____ TEXTAUSZUG

Im ACOOC wissen wir, dass die Armee viele Pfründe hat, wie Pensionen, Gesundheits- und Immobilienfonds. Keine andere arbeitende Klasse des Landes hat so viele Pfründe und es kann sein, dass der Fonds der Kompensationsgebühr verwendet wird, um diesen Pfründen zugute zu kommen, womit es einen weiteren sozialen Unterschied zu anderen Arbeitenden gibt. Wir wissen auch, dass es viele Formen gibt, mit denen der dunkle Teil des Krieges finanziert wird. Wir wissen, dass es eine enge Verbindung zwischen paramilitärischen Gruppen und der Armee in Kolumbien gibt, und da wir nicht wissen, wohin dieses Geld geht, ist zu vermuten, dass es auch verwandt wird, um paramilitärische Gruppen zu finanzieren.

Welche Konsequenzen hat der Militärausweis?

________

▶ [AUFGABEN]:
A: Zitiere aus dem Text über die kolumbianische Armee den Abschnitt, der bei den Worten „Im ACOOC wissen“ beginnt und nach den Worten „Gruppen zu finanzieren.“ endet.
B: Schreibe den Text über die kolumbianische Armee im Anschluss an seinen letzten Satz weiter.

____ BEREITGESTELLTE DATEN

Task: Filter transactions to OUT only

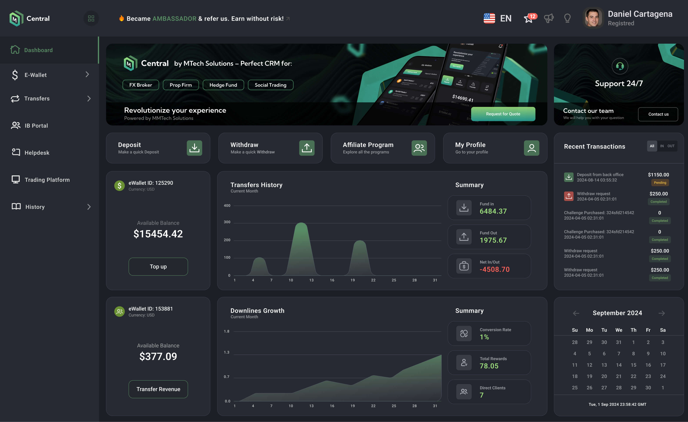Action: pos(671,146)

________

▶ [LÖSUNGEN]:
A:
Im ACOOC wissen wir, dass die Armee viele Pfründe hat, wie Pensionen, Gesundheits- und Immobilienfonds. Keine andere arbeitende Klasse des Landes hat so viele Pfründe und es kann sein, dass der Fonds der Kompensationsgebühr verwendet wird, um diesen Pfründen zugute zu kommen, womit es einen weiteren sozialen Unterschied zu anderen Arbeitenden gibt. Wir wissen auch, dass es viele Formen gibt, mit denen der dunkle Teil des Krieges finanziert wird. Wir wissen, dass es eine enge Verbindung zwischen paramilitärischen Gruppen und der Armee in Kolumbien gibt, und da wir nicht wissen, wohin dieses Geld geht, ist zu vermuten, dass es auch verwandt wird, um paramilitärische Gruppen zu finanzieren.

B:
Der Militärausweis musste bei verschiedensten Gelegenheiten vorgelegt werden: bei der Ausstellung eines Führerscheins, der Arbeit im öffentlichen und privaten Sektor, um einen Reisepass zu erhalten, bei einer Anstellung im öffentlichen Dienst etc. Ein großer Teil davon ist im Zuge des verminderten Druckes der Armee auf die kolumbianische Gesellschaft aufgehoben worden. In den letzten Jahren ist der Militärausweis Bedingung gewesen, um eine Verwaltungslaufbahn im Staat zu machen und für den Universitätsabschluss. Im vergangenen Jahr ist durch eine Gesetzesänderung die Verpflichtung entfallen, den Militärausweis für den Universitätsabschluss vorzulegen.

Welche Folgen hatte es, wenn man keinen Militärausweis hatte?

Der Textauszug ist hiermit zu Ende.